◆ Exercise prompt: In the listing below, locate the lines that hold the string "computer". Copy those lines.

◆ Supplied data:

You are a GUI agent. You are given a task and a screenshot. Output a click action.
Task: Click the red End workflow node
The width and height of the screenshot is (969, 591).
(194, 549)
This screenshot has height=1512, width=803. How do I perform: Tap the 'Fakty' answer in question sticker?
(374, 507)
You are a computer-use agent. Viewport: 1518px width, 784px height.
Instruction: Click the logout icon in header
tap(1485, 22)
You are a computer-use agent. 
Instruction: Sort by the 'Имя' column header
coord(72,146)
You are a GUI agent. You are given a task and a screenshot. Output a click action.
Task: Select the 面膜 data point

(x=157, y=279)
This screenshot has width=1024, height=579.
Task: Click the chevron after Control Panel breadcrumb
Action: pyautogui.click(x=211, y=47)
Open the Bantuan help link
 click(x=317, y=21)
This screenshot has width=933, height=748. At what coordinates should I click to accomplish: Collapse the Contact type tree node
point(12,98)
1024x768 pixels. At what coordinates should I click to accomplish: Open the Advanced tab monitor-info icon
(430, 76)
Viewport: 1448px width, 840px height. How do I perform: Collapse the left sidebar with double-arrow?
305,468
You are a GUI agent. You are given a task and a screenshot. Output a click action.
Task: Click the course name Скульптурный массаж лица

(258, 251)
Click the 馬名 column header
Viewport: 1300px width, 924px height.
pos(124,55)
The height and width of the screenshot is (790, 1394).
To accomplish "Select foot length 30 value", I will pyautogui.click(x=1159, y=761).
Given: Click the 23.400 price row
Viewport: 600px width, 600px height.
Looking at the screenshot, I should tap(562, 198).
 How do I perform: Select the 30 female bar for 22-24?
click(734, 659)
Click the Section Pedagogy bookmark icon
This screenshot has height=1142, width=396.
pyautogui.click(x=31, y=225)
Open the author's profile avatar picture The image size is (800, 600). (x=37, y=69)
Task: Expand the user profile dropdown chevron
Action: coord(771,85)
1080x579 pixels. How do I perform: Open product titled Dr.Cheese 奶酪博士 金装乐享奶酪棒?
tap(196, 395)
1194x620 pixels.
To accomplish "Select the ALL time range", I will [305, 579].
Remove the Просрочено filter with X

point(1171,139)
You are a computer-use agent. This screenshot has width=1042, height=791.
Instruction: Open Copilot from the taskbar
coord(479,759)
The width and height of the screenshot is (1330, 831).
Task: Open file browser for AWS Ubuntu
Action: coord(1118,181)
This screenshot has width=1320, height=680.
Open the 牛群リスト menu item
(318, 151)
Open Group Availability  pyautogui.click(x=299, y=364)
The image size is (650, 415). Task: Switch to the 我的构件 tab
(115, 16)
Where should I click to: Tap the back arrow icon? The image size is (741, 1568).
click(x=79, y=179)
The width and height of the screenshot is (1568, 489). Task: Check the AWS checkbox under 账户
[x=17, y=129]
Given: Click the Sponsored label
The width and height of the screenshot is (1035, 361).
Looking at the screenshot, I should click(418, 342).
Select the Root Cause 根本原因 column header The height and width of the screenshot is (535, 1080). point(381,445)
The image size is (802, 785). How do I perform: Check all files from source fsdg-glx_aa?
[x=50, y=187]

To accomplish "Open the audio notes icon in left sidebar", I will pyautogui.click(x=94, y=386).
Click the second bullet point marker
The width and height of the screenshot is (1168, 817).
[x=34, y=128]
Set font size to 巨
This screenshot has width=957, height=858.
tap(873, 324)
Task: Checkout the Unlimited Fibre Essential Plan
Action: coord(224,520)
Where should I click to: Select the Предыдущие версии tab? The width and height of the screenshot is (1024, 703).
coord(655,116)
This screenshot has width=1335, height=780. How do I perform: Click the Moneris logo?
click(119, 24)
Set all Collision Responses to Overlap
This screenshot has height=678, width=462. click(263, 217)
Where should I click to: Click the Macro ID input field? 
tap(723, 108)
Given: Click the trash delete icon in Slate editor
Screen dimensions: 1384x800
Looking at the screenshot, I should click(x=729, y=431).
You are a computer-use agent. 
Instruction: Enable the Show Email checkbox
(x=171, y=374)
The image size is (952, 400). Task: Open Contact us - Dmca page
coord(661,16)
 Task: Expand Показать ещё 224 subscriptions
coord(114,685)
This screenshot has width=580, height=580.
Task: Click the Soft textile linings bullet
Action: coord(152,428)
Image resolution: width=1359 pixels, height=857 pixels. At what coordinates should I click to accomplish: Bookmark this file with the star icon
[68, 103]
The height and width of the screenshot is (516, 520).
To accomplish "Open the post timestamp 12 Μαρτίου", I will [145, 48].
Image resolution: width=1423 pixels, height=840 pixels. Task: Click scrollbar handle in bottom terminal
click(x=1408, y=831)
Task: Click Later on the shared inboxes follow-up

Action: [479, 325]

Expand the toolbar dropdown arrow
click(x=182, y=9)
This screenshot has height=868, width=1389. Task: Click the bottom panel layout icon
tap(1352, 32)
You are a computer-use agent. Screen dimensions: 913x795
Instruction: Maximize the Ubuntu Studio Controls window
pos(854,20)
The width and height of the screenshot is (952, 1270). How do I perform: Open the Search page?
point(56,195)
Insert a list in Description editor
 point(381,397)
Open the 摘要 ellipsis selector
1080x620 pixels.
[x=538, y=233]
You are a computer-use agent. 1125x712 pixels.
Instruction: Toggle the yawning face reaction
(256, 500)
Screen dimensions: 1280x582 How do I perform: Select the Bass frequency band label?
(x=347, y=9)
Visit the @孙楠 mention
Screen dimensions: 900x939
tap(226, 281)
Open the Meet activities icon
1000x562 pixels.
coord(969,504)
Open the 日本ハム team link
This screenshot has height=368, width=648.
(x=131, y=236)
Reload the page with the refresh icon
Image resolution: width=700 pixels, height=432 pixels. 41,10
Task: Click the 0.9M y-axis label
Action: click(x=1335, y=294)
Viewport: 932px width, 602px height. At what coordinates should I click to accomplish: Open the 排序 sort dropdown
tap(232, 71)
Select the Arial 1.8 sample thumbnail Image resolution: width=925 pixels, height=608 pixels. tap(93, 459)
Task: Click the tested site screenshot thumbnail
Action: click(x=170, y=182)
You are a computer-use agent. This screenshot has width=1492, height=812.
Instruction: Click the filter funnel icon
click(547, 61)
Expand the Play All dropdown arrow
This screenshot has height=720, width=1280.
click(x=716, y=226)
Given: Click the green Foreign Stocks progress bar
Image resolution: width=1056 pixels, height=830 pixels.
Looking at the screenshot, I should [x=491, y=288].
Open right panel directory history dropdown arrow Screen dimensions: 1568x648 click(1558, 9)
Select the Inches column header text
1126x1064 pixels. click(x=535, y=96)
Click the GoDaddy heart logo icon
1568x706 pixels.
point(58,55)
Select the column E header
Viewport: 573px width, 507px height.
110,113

◆ Task solution:
You are a computer-use agent. Viewport: 1518px width, 784px height.
You are a computer-use agent. 
You are a computer-use agent. This screenshot has width=1042, height=791.
You are a computer-use agent. 
You are a computer-use agent. Screen dimensions: 913x795
You are a computer-use agent. 1125x712 pixels.
You are a computer-use agent. This screenshot has width=1492, height=812.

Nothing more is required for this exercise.